-- Data to process follows --

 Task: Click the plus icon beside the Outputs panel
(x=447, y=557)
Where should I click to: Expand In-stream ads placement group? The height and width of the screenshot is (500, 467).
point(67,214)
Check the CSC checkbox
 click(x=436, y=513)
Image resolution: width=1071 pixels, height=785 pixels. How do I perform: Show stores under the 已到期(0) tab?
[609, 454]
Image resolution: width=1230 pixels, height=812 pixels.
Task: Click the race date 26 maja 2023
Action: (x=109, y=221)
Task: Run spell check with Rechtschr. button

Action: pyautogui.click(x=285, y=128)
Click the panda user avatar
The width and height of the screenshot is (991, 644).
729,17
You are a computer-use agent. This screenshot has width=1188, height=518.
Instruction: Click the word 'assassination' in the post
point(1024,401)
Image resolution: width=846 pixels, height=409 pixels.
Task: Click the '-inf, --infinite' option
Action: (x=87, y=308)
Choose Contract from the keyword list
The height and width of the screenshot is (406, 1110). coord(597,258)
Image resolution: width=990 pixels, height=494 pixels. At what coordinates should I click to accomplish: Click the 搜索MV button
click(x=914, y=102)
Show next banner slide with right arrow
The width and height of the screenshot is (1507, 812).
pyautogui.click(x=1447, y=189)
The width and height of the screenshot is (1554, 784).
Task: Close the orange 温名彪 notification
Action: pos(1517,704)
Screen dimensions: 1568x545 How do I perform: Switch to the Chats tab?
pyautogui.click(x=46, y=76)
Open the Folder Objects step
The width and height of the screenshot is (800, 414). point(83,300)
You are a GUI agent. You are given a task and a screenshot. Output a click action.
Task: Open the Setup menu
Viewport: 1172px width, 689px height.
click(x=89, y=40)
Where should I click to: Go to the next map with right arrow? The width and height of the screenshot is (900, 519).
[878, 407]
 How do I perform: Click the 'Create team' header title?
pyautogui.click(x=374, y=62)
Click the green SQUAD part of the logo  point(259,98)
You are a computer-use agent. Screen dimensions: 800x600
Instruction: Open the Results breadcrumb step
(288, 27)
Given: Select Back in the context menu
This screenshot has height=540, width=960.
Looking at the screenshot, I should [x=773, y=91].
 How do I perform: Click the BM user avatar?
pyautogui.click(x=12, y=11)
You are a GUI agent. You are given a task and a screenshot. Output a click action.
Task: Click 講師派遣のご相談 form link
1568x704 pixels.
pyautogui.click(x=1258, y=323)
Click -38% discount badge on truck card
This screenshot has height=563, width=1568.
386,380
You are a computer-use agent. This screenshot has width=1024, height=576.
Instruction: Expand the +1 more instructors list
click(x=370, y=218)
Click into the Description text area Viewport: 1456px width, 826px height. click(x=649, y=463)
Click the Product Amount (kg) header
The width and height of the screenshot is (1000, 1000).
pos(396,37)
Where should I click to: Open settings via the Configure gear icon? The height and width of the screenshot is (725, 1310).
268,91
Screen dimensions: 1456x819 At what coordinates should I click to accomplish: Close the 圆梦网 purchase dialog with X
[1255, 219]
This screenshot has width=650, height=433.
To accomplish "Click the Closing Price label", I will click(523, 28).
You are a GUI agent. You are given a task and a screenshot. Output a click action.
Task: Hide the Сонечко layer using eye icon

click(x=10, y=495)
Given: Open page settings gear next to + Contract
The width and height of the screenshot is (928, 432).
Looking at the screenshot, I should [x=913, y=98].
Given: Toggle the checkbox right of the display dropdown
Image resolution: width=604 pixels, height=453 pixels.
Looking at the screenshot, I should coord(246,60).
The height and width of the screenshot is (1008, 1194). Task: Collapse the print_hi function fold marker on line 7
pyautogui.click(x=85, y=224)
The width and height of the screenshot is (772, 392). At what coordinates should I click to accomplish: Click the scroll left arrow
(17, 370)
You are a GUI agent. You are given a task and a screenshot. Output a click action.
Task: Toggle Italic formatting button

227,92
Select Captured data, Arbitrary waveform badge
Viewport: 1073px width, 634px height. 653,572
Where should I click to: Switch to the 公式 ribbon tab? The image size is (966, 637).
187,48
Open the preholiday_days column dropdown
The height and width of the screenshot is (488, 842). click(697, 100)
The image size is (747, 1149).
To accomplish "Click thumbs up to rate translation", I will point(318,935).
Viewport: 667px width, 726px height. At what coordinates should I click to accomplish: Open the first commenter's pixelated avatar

-- Data to process concluded --

- Task item -
Retype the listing above in full, with no alterations.

- Reply -
 Task: Click the plus icon beside the Outputs panel
(x=447, y=557)
Where should I click to: Expand In-stream ads placement group? The height and width of the screenshot is (500, 467).
point(67,214)
Check the CSC checkbox
 click(x=436, y=513)
Image resolution: width=1071 pixels, height=785 pixels. How do I perform: Show stores under the 已到期(0) tab?
[609, 454]
Image resolution: width=1230 pixels, height=812 pixels.
Task: Click the race date 26 maja 2023
Action: (x=109, y=221)
Task: Run spell check with Rechtschr. button

Action: pyautogui.click(x=285, y=128)
Click the panda user avatar
The width and height of the screenshot is (991, 644).
729,17
You are a computer-use agent. This screenshot has width=1188, height=518.
Instruction: Click the word 'assassination' in the post
point(1024,401)
Image resolution: width=846 pixels, height=409 pixels.
Task: Click the '-inf, --infinite' option
Action: (x=87, y=308)
Choose Contract from the keyword list
The height and width of the screenshot is (406, 1110). coord(597,258)
Image resolution: width=990 pixels, height=494 pixels. At what coordinates should I click to accomplish: Click the 搜索MV button
click(x=914, y=102)
Show next banner slide with right arrow
The width and height of the screenshot is (1507, 812).
pyautogui.click(x=1447, y=189)
The width and height of the screenshot is (1554, 784).
Task: Close the orange 温名彪 notification
Action: pos(1517,704)
Screen dimensions: 1568x545 How do I perform: Switch to the Chats tab?
pyautogui.click(x=46, y=76)
Open the Folder Objects step
The width and height of the screenshot is (800, 414). point(83,300)
You are a GUI agent. You are given a task and a screenshot. Output a click action.
Task: Open the Setup menu
Viewport: 1172px width, 689px height.
click(x=89, y=40)
Where should I click to: Go to the next map with right arrow? The width and height of the screenshot is (900, 519).
[878, 407]
 How do I perform: Click the 'Create team' header title?
pyautogui.click(x=374, y=62)
Click the green SQUAD part of the logo  point(259,98)
You are a computer-use agent. Screen dimensions: 800x600
Instruction: Open the Results breadcrumb step
(288, 27)
Given: Select Back in the context menu
This screenshot has height=540, width=960.
Looking at the screenshot, I should [x=773, y=91].
 How do I perform: Click the BM user avatar?
pyautogui.click(x=12, y=11)
You are a GUI agent. You are given a task and a screenshot. Output a click action.
Task: Click 講師派遣のご相談 form link
1568x704 pixels.
pyautogui.click(x=1258, y=323)
Click -38% discount badge on truck card
This screenshot has height=563, width=1568.
386,380
You are a computer-use agent. This screenshot has width=1024, height=576.
Instruction: Expand the +1 more instructors list
click(x=370, y=218)
Click into the Description text area Viewport: 1456px width, 826px height. click(x=649, y=463)
Click the Product Amount (kg) header
The width and height of the screenshot is (1000, 1000).
pos(396,37)
Where should I click to: Open settings via the Configure gear icon? The height and width of the screenshot is (725, 1310).
268,91
Screen dimensions: 1456x819 At what coordinates should I click to accomplish: Close the 圆梦网 purchase dialog with X
[1255, 219]
This screenshot has width=650, height=433.
To accomplish "Click the Closing Price label", I will click(523, 28).
You are a GUI agent. You are given a task and a screenshot. Output a click action.
Task: Hide the Сонечко layer using eye icon

click(x=10, y=495)
Given: Open page settings gear next to + Contract
The width and height of the screenshot is (928, 432).
Looking at the screenshot, I should [x=913, y=98].
Given: Toggle the checkbox right of the display dropdown
Image resolution: width=604 pixels, height=453 pixels.
Looking at the screenshot, I should coord(246,60).
The height and width of the screenshot is (1008, 1194). Task: Collapse the print_hi function fold marker on line 7
pyautogui.click(x=85, y=224)
The width and height of the screenshot is (772, 392). At what coordinates should I click to accomplish: Click the scroll left arrow
(17, 370)
You are a GUI agent. You are given a task and a screenshot. Output a click action.
Task: Toggle Italic formatting button

227,92
Select Captured data, Arbitrary waveform badge
Viewport: 1073px width, 634px height. 653,572
Where should I click to: Switch to the 公式 ribbon tab? The image size is (966, 637).
187,48
Open the preholiday_days column dropdown
The height and width of the screenshot is (488, 842). click(697, 100)
The image size is (747, 1149).
To accomplish "Click thumbs up to rate translation", I will point(318,935).
Viewport: 667px width, 726px height. At what coordinates should I click to accomplish: Open the first commenter's pixelated avatar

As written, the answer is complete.